4. Use software to find an optimal solution to \[\begin{array}{rrcrcrcrll} \min & x_1 & + & 4x_2 & + & 3 x_3 & - & x_4 \\ \text{s.t.} & x_1 & + & 2x_2 & - & 2x_3 & & & = & 1 \\ & x_1 & + & x_2 & + & 3x_3 & - & x_4 & = & 5 \\ & & & 3x_2 & + & x_3 & + & 2x_4 & = & 4 \\ & x_1 & , & x_2 & , & x_3 & , & x_4 & \geq & 0 \\ & x_1 &, & x_2 & , & x_3 & , & x_4 & \in & \mathbb{Z}. \\ \end{array}\]

   Below is the Julia code for solving this problem:

   
   using JuMP, GLPK
   model = Model();
   set_optimizer(model, GLPK.Optimizer)
   
   @variable(model, x₁ >= 0, Int)
   @variable(model, x₂ >= 0, Int)
   @variable(model, x₃ >= 0, Int)
   @variable(model, x₄ >= 0, Int)
   
   @constraint(model, c1, x₁ + 2x₂ - 2x₃       == 1) 
   @constraint(model, c2, x₁ +  x₂ + 3x₃ -  x₄ == 5) 
   @constraint(model, c3,      3x₂ +  x₃ + 2x₄ == 4) 
   
   @objective(model, Min, x₁ + 4x₂ + 3x₃ - x₄) 
   
   optimize!(model) 
   if termination_status(model) == MOI.OPTIMAL
     println("optval = ", objective_value(model))
     println("x₁ = ", value(x₁))
     println("x₂ = ", value(x₂)) 
     println("x₃ = ", value(x₃))
     println("x₄ = ", value(x₄))
   else
     println("Unable to find an optimal solution.")
   end
   

   We could also define an array of variables to avoid naming each variable directly:

   
   using JuMP, GLPK
   model = Model();
   set_optimizer(model, GLPK.Optimizer)
   
   @variable(model, x[1:4] >= 0, Int)
   
   @constraint(model, c1, x[1] + 2x[2] - 2x[3]         == 1) 
   @constraint(model, c2, x[1] +  x[2] + 3x[3] -  x[4] == 5) 
   @constraint(model, c3,        3x[2] +  x[3] + 2x[4] == 4) 
   
   @objective(model, Min, x[1] + 4x[2] + 3x[3] - x[4]) 
   
   optimize!(model) 
   status = termination_status(model)
   if status == MOI.OPTIMAL
     println("optval = ", objective_value(model))
     println("x₁ = ", value(x[1]))
     println("x₂ = ", value(x[2])) 
     println("x₃ = ", value(x[3]))
     println("x₄ = ", value(x[4]))
   elseif status == MOI.INFEASIBLE
     println("Problem is infeasible.")
   else
     println("Failed to solve problem.")
   end
   

   Running the code gives \(\begin{bmatrix} 1 \\ 1 \\ 1 \\ 0 \end{bmatrix}\) as an optimal solution.

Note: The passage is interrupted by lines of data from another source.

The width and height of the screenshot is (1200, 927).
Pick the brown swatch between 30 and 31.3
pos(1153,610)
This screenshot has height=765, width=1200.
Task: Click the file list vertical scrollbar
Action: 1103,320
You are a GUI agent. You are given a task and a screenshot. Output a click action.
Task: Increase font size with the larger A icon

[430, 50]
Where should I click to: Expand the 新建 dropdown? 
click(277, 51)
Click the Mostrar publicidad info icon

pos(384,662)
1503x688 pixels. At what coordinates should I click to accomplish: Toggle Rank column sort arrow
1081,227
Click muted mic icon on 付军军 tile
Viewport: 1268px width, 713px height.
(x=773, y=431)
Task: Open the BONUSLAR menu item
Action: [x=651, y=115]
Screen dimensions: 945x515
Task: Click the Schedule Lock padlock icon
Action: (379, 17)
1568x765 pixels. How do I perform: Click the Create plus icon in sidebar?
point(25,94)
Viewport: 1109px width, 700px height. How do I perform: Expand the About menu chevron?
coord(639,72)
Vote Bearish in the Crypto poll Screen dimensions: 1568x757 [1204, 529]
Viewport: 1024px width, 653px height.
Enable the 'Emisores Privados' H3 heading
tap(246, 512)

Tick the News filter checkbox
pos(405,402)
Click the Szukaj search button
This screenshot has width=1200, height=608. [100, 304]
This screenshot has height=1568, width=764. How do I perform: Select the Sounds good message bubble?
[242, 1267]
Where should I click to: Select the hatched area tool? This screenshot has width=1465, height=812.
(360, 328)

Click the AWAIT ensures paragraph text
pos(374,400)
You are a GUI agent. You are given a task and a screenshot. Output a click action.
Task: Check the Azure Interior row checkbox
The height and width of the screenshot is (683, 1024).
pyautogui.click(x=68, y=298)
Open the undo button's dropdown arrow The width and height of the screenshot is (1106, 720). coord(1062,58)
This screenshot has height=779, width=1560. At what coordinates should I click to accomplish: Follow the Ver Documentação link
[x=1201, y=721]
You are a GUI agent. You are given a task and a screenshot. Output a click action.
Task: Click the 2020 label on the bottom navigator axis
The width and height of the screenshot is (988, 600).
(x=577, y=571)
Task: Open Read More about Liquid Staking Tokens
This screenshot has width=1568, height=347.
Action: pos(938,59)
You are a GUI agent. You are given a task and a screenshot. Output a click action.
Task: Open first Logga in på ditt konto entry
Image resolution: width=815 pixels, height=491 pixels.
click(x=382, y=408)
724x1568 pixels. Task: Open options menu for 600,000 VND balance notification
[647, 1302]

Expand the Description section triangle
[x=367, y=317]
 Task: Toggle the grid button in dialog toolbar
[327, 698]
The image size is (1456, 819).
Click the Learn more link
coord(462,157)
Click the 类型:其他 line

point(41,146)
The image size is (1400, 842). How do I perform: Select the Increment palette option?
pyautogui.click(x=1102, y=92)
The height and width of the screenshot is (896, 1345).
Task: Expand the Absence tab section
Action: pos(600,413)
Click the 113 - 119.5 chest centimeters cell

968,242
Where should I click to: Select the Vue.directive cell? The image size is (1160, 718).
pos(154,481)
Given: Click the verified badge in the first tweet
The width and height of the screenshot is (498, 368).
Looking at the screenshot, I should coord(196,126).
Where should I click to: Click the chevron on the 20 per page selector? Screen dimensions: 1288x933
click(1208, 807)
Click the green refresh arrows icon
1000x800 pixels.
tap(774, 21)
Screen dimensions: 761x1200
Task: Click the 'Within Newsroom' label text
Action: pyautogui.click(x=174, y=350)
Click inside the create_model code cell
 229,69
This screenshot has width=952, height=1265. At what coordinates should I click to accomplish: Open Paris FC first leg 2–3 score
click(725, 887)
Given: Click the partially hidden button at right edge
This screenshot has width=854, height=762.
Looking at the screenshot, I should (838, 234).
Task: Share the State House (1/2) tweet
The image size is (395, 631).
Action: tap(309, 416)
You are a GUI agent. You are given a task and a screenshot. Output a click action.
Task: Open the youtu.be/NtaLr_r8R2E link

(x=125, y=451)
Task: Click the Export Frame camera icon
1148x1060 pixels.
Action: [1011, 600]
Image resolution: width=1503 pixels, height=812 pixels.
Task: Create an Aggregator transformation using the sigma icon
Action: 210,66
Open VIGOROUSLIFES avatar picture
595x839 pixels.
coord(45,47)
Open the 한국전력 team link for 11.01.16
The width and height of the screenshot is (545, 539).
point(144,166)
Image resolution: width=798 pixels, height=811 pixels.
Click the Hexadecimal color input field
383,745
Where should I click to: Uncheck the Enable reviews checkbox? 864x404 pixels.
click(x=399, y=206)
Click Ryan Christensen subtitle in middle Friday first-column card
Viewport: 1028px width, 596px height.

   Modifying the above code by removing Int in the declaration of variables, we obtain \(\begin{bmatrix} \frac{35}{11} \\ 0 \\ \frac{12}{11} \\ \frac{16}{11} \end{bmatrix}\) (after converting the float values into fractions) as an optimal solution to the linear programming relaxation.